Recommendations include testing, the use of face coverings, and enhanced sanitation procedures on ships and in terminals.
Capacity restrictions were highlighted as a necessary requirement in order to maintain physical distancing, “especially as procedures are being tested to ensure they are working properly,” the report said, adding that capacity can be “gradually increased as conditions permit”.
Another area of focus is the onboard medical capabilities of cruise lines. The panel’s recommendations suggest cruise operators bolster their ability to cater for ill guests and crew, requiring them to have sufficient clinicians and supplies to treat patients, as well protective equipment for medical staff to treat COVID-19 patients.
“The Healthy Sail Panel spent the last four months studying how to better protect the health and safety of guests and crew aboard cruise ships,” said the panel’s Co-Chair Dr. Gottlieb, the former commissioner of the US Food and Drug Administration.”Taken as a comprehensive approach, we believe the Panel’s robust public health recommendations will help inform strategies for a safe resumption of sailing.”
Mike Leavitt, former U.S. Secretary of Health and Human Services and the panel’s Co-Chair, said the group had undertaken an ‘ambitious, cross-disciplinary, public health examination to develop standards and guidelines that create the highest level of safety in the complex environment of a cruise ship.”
“We studied the industry’s experiences combating the pandemic – and we then incorporated the many lessons learned and advances made by medicine and science over the past six months. The Panel’s recommendations are grounded in the best scientific and medical information available and are intended to meaningfully mitigate public health risks to those who sail.”
Richard D. Fain, Chairman and CEO of Royal Caribbean Group and Frank Del Rio, President and CEO of Norwegian Cruise Line Holdings Ltd, said each cruise line would adopt the Panel’s recommendations to develop new operating protocols, which will be submitted to the CDC and other authorities around the world for review and approval.

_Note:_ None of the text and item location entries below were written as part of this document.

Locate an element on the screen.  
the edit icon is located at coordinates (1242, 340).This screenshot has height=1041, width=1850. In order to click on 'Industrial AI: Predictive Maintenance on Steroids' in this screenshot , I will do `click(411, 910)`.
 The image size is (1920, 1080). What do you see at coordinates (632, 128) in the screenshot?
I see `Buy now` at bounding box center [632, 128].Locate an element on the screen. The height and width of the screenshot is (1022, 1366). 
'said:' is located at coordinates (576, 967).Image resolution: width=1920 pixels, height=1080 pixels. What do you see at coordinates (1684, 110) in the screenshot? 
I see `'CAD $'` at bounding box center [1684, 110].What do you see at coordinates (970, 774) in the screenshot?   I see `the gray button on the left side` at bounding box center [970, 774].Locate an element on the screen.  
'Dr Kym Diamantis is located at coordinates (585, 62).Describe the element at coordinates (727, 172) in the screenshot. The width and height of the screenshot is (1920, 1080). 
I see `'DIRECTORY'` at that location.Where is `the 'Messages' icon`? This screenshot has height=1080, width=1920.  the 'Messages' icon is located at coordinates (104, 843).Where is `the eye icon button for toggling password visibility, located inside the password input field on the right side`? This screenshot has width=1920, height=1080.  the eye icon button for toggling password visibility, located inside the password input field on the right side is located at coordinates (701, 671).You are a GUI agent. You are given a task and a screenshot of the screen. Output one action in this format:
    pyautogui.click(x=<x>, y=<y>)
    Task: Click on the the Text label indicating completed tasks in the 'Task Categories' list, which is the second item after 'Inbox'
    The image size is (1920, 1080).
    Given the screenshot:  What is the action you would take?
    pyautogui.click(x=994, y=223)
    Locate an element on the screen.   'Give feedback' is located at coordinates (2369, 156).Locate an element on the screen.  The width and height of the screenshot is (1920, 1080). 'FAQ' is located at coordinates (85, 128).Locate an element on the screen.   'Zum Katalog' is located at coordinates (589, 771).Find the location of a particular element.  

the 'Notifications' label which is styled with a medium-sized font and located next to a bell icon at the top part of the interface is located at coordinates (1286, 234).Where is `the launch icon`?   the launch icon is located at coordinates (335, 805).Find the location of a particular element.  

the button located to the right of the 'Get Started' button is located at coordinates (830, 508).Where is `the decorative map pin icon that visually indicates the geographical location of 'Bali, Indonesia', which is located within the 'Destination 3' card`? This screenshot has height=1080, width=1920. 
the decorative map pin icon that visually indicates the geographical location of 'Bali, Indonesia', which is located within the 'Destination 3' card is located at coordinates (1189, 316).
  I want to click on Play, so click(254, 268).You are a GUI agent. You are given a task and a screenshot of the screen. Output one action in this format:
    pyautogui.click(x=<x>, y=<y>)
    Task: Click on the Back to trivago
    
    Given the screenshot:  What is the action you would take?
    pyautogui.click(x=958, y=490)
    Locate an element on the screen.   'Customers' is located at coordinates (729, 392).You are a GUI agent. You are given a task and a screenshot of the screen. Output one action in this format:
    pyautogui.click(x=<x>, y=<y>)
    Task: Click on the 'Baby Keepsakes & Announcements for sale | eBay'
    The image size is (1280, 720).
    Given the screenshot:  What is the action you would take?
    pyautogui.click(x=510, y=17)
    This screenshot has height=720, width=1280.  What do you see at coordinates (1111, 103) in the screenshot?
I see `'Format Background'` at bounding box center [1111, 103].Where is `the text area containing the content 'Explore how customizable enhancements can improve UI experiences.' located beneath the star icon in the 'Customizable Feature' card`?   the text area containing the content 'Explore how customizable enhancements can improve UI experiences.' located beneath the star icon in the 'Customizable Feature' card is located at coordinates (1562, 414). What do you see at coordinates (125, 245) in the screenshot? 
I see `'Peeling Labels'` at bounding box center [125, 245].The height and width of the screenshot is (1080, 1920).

Fain and Del Rio said each company will use the Panel’s recommendations to inform the development of new, detailed operating protocols, which will be submitted to the CDC and other authorities around the globe for review and approval – an important milestone in the process of resuming sailing around the world.
The Healthy Sail Panel identified five areas of focus every cruise operator should address to improve health and safety for guests and crew, and reduce the risk of infection and spread of COVID-19 on cruise ships. They are:
- Testing, Screening and Exposure Reduction
- Sanitation and Ventilation
- Response, Contingency Planning and Execution
- Destination and Excursion Planning
- Mitigating Risks for Crew Members
In each category, the Healthy Sail Panel created practical and actionable recommendations to address specific safety concerns. Among the recommendations are key strategies such as:
- Taking aggressive measures to prevent SARS-CoV-2 from entering a ship through robust education, screening and testing of both crew and guests prior to embarkation
- Reducing transmission via air management strategies and enhanced sanitation practices
- Implementing detailed plans to address positive infection on board, including contingencies for onboard treatment, isolation and rapid evacuation and repatriation
- Closely controlling shore excursions
- Enhanced protection for crew members
CLIA Managing Director Australasia, Joel Katz, welcomed the core elements for the Americas and said they would help inform the development of global measures.
“These initiatives are part of a response that goes far beyond the measures of other industries and involves stringent protocols covering the entire cruise experience, from booking to disembarkation,” Katz said. “The core elements, which are applicable to CLIA member ocean-going cruise ships operating in the Americas, will help inform CLIA’s global policy work, and represent an important milestone to support our ongoing discussions with the Australian and New Zealand governments.”